Once they click an ad, and they land on a page that just says "Download, 1000 free icons" or "Insurance at 50%" and no info about anything, of course they won't go any further.
So, how would a publisher send "quality" traffic?
Most publishers don't have control of their visitors.
Sure, they do. It's all about content and target audiences.
Let's look at Google's classic smart-pricing example: a camera review vs. a page of photo tips. Ad clicks from the review are more likely to convert for advertisers than are ad clicks from the page of photo tips, because someone who's just read an in-depth review of the new OlyNiCanPen digital camera is more likely to be in "buying mode" than someone who's just read suggestions on how to avoid red-eye and camera jiggle. That means the review site's clicks are likely to be worth more to the kinds of advertisers (such as camera retailers) who buy AdWords/AdSense direct-response ads.

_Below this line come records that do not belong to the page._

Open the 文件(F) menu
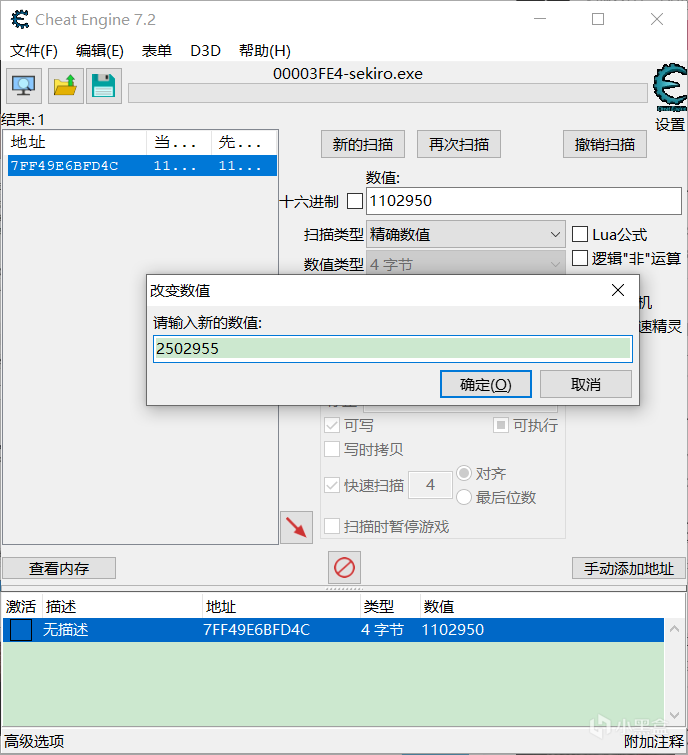Screen dimensions: 688x755 click(x=34, y=51)
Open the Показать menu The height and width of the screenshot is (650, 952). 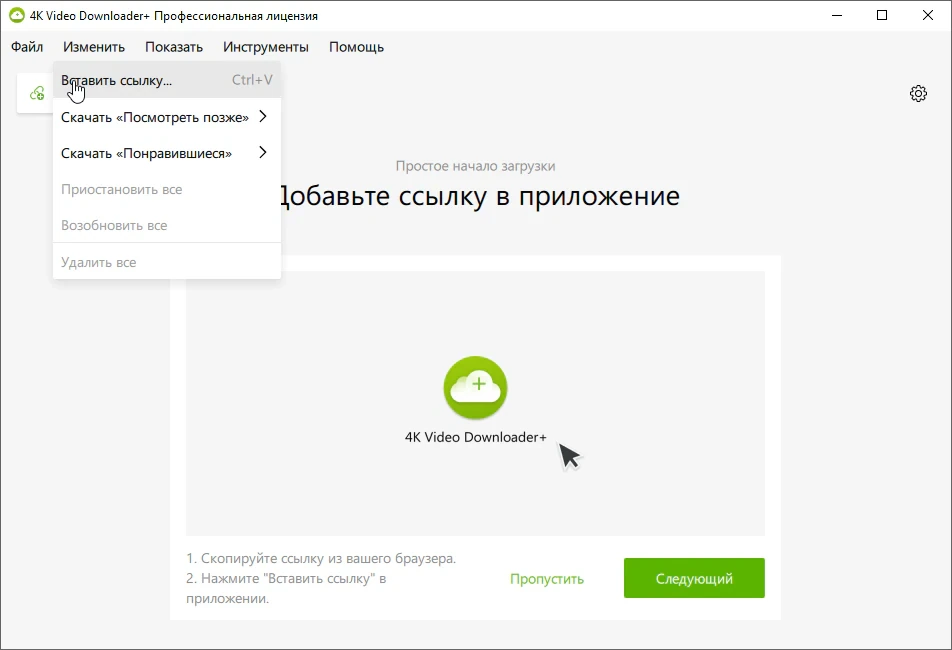pos(174,47)
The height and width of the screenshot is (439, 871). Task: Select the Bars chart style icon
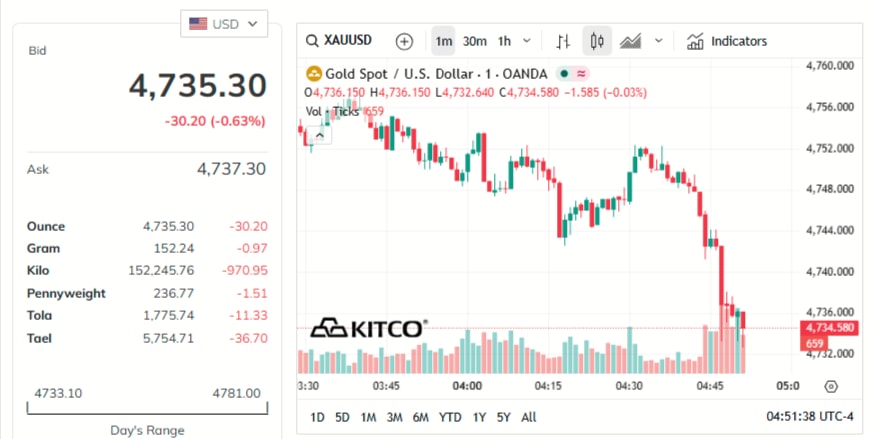coord(563,41)
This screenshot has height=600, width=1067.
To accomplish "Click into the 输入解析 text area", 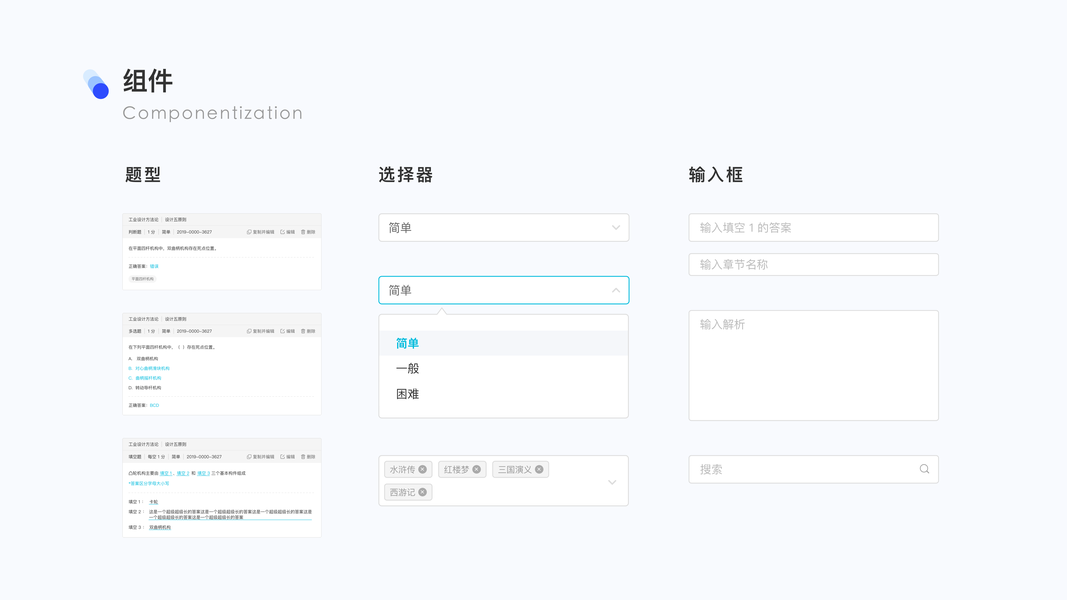I will [813, 365].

Now let's say that you're Buddy Brown, and you've decided to publish a site called Buddy-Browns-Camera-Reviews.com, rather than a site called Buddy-Browns-Photo-Tips.com. By determining the focus of your site, you've defined your audience (people who are interested in buying cameras) and set the stage for a workable revenue model (earnings from AdSense pay-per-click ads and affiliate links).
The fact that clicks from a camera-review site are likely to convert better than clicks from a site devoted to photo tips doesn't mean the latter can't be successful; it simply means that the "photo tips" site might be better suited to display ads than to direct-response ads. The reader who's trying to eliminate "red eye" from her photos may not be shopping right now, but she may be a great target for a branding campaign that makes her think "Nikon" or "Canon" the next time she's walking through the aisles of Best Guy or "Walgreen's" or "Snapfish" the next time she's ready to print the photos that her family took over Christmas or on summer vacation. (Of course, if you're the publisher of that photo-tips site, it's your job to figure out how to attract those display ads.)
You CAN reduce the likelihood that a random surfer will click on an ad. That's what you need to focus on. Don't try to change what you can't change. You need to accept that the advertiser is a given, and that poor advertisers get hit with quality score penalties.
Of course, to some extent, you're stuck with the site you have--download sites attract a certain kind of visitor, and Google knows that.
So, how would a publisher send "quality" traffic?
You do have control over your traffic. If you have pages on "free wallpapers", your traffic will be worth a lot less than pages on "affordable wallpapers", because the traffic on second one would be more responsive to spending money on the advertisers site.
I have a site that deals with computers stuff. It's a download site. My visitors come to download stuff......no one is going to stop a dude from china from typing in your address bar.
The first thing that comes to mind is that your site would attract ads from software companies, and often they can't export thieir products out of the US.
That's unfortunate for your niche. But AdSense pays well for non-US clicks that are useful. Travel ads, for example.